• [What you should do]: Please write out all of the records below exactly as they appear.

• [Extracted data]:
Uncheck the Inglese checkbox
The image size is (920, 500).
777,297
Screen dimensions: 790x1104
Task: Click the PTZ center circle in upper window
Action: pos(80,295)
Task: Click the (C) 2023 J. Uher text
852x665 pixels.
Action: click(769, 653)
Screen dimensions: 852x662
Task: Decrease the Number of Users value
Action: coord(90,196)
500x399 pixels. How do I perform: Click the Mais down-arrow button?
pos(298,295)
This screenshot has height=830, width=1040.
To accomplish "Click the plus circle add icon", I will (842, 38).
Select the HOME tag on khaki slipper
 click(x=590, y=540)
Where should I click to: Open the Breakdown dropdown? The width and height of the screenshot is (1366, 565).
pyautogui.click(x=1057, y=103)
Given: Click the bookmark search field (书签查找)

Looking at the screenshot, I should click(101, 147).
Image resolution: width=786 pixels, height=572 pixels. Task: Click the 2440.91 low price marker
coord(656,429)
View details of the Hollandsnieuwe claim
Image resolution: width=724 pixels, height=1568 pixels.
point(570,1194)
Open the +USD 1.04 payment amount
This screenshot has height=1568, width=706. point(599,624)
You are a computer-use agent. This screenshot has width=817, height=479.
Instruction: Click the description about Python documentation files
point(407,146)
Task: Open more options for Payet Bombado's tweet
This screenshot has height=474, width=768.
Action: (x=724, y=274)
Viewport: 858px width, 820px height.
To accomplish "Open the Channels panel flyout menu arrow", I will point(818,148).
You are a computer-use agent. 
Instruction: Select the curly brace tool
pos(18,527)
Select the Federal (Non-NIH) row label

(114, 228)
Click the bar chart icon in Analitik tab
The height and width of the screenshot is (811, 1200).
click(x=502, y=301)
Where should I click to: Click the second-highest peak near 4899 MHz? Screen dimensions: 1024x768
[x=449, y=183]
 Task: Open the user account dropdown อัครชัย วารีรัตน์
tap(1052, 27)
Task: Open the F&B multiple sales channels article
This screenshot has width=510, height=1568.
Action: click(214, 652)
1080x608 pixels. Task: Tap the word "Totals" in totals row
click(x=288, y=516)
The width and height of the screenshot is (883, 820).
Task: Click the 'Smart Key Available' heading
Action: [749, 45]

• [Response for this exercise]:
Uncheck the Inglese checkbox
The image size is (920, 500).
777,297
Screen dimensions: 790x1104
Task: Click the PTZ center circle in upper window
Action: pos(80,295)
Task: Click the (C) 2023 J. Uher text
852x665 pixels.
Action: click(769, 653)
Screen dimensions: 852x662
Task: Decrease the Number of Users value
Action: coord(90,196)
500x399 pixels. How do I perform: Click the Mais down-arrow button?
pos(298,295)
This screenshot has height=830, width=1040.
To accomplish "Click the plus circle add icon", I will (842, 38).
Select the HOME tag on khaki slipper
 click(x=590, y=540)
Where should I click to: Open the Breakdown dropdown? The width and height of the screenshot is (1366, 565).
pyautogui.click(x=1057, y=103)
Given: Click the bookmark search field (书签查找)

Looking at the screenshot, I should click(101, 147).
Image resolution: width=786 pixels, height=572 pixels. Task: Click the 2440.91 low price marker
coord(656,429)
View details of the Hollandsnieuwe claim
Image resolution: width=724 pixels, height=1568 pixels.
point(570,1194)
Open the +USD 1.04 payment amount
This screenshot has height=1568, width=706. point(599,624)
You are a computer-use agent. This screenshot has width=817, height=479.
Instruction: Click the description about Python documentation files
point(407,146)
Task: Open more options for Payet Bombado's tweet
This screenshot has height=474, width=768.
Action: (x=724, y=274)
Viewport: 858px width, 820px height.
To accomplish "Open the Channels panel flyout menu arrow", I will point(818,148).
You are a computer-use agent. 
Instruction: Select the curly brace tool
pos(18,527)
Select the Federal (Non-NIH) row label

(114, 228)
Click the bar chart icon in Analitik tab
The height and width of the screenshot is (811, 1200).
click(x=502, y=301)
Where should I click to: Click the second-highest peak near 4899 MHz? Screen dimensions: 1024x768
[x=449, y=183]
 Task: Open the user account dropdown อัครชัย วารีรัตน์
tap(1052, 27)
Task: Open the F&B multiple sales channels article
This screenshot has width=510, height=1568.
Action: click(214, 652)
1080x608 pixels. Task: Tap the word "Totals" in totals row
click(x=288, y=516)
The width and height of the screenshot is (883, 820).
Task: Click the 'Smart Key Available' heading
Action: [749, 45]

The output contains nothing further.